As illustrated in FIG. 4, first, the ambiguity solving unit 105 determines whether information related to a date and time is included in the utterance of the user (S211). In a case where the information related to the date and time is included (S211/Yes), the ambiguity solving unit 105 acquires information, which is related to a place, behavior, or environment and which corresponds to the information, from the life-log information of the user on the basis of the information that is related to the date and time and that is included in the utterance of the user (S212). In a case where the information related to the date and time is not included (S211/No), the ambiguity solving unit 105 skips Step S212.

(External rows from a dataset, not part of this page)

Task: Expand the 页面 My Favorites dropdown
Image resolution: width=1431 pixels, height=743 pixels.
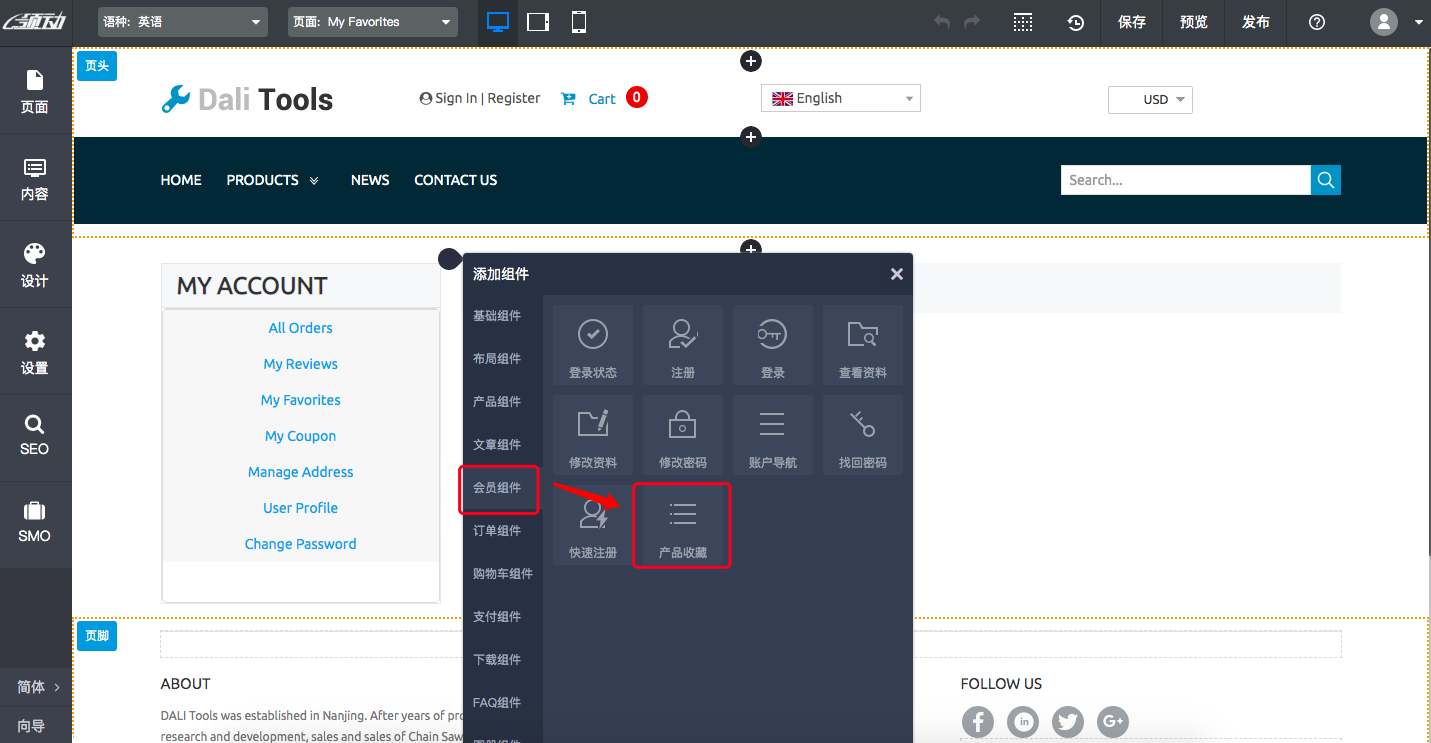Action: tap(372, 22)
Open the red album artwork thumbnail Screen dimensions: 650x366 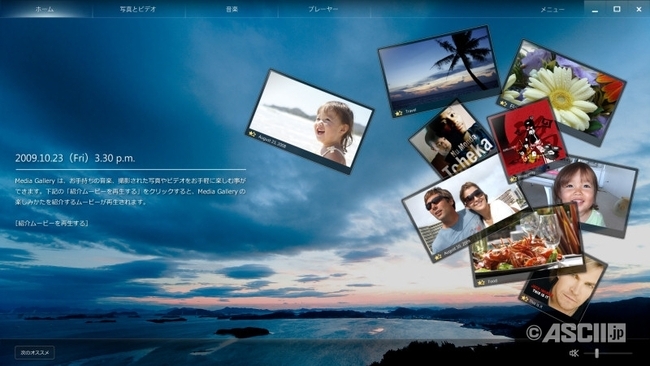pos(527,140)
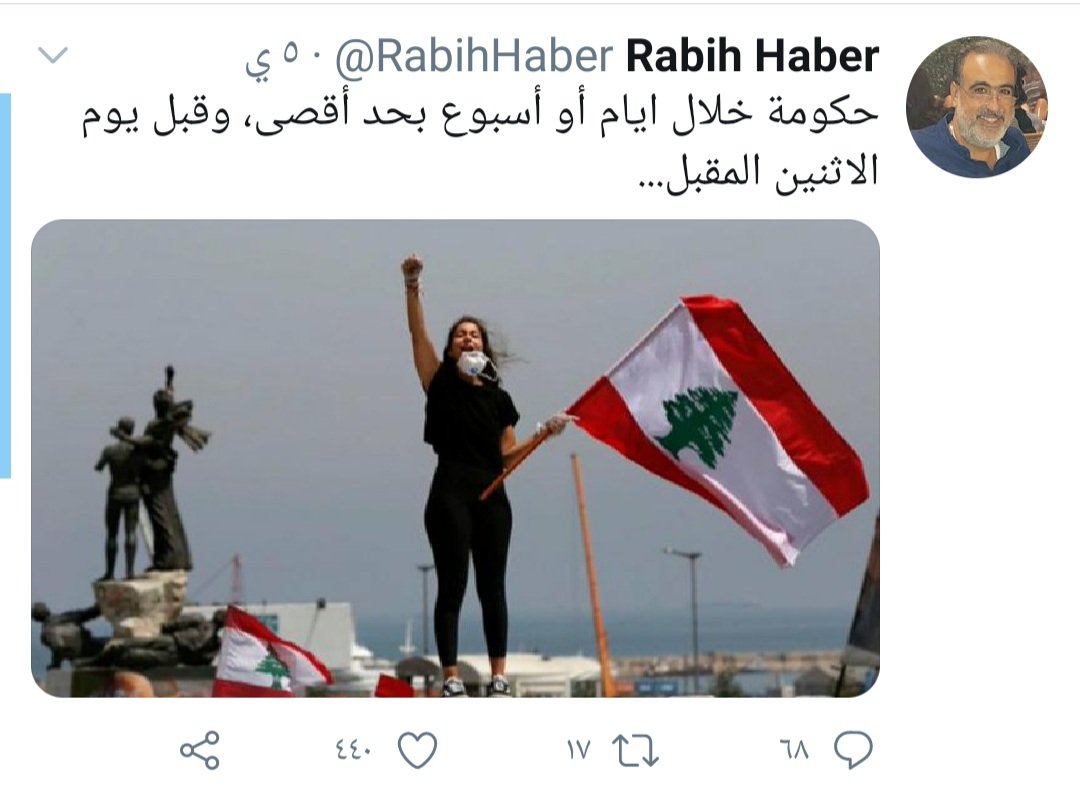Screen dimensions: 1080x791
Task: Share the tweet via share icon
Action: 200,750
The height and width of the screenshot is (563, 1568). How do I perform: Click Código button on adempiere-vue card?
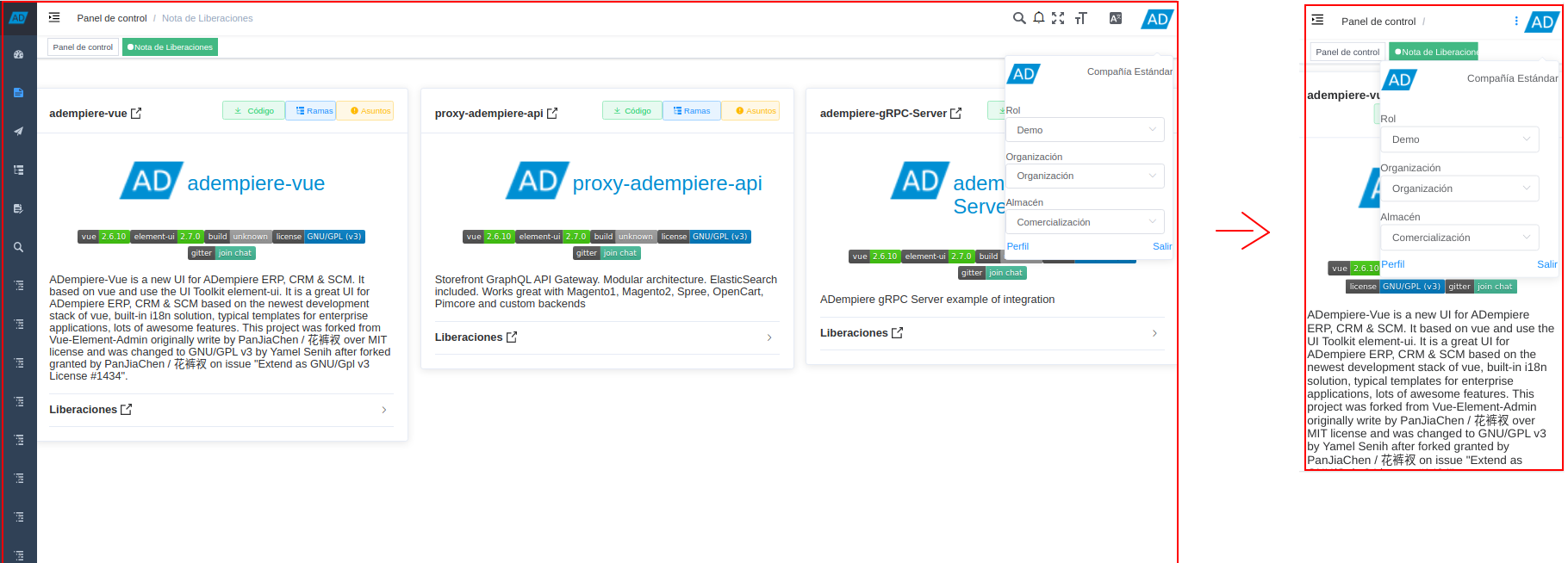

Then, the ambiguity solving unit 105 determines whether information related to the place is included in the utterance of the user (S221). In a case where the information related to the place is included (S221/Yes), the ambiguity solving unit 105 acquires information, which is related to the date and time, behavior, or environment and which corresponds to the information, from the life-log information of the user on the basis of the information that is related to the place and that is included in the utterance of the user (S222). Also, in a case where the information that is related to the date and time, place, behavior, or environment and that is included in the utterance of the user is already acquired in Step S212, the ambiguity solving unit 105 may further narrow down, on the basis of the information that is related to the place and that is included in the utterance of the user, the information that is related to the date and time, place, behavior, or environment and that is acquired in Step S212. In a case where the information related to the place is not included (S221/No), the ambiguity solving unit 105 skips Step S222.
Subsequently, the ambiguity solving unit 105 determines whether information related to the behavior of the user is included in the utterance of the user (S231). In a case where the information related to the behavior is included (S231/Yes), the ambiguity solving unit 105 acquires information, which is related to the date and time, place, or environment and which corresponds to the information, from the life-log information of the user on the basis of the information that is related to the behavior and that is included in the utterance of the user (S232). Also, in a case where the information that is related to the date and time, place, behavior, or environment and that is included in the utterance of the user is already acquired in Step S212 or S222, the ambiguity solving unit 105 may further narrow down the information, which is related to the date and time, place, behavior, or environment and which is acquired in Step S212 or S222, on the basis of the information that is related to the behavior and that is included in the utterance of the user. In a case where the information related to the behavior is not included (S231/No), the ambiguity solving unit 105 skips Step S232.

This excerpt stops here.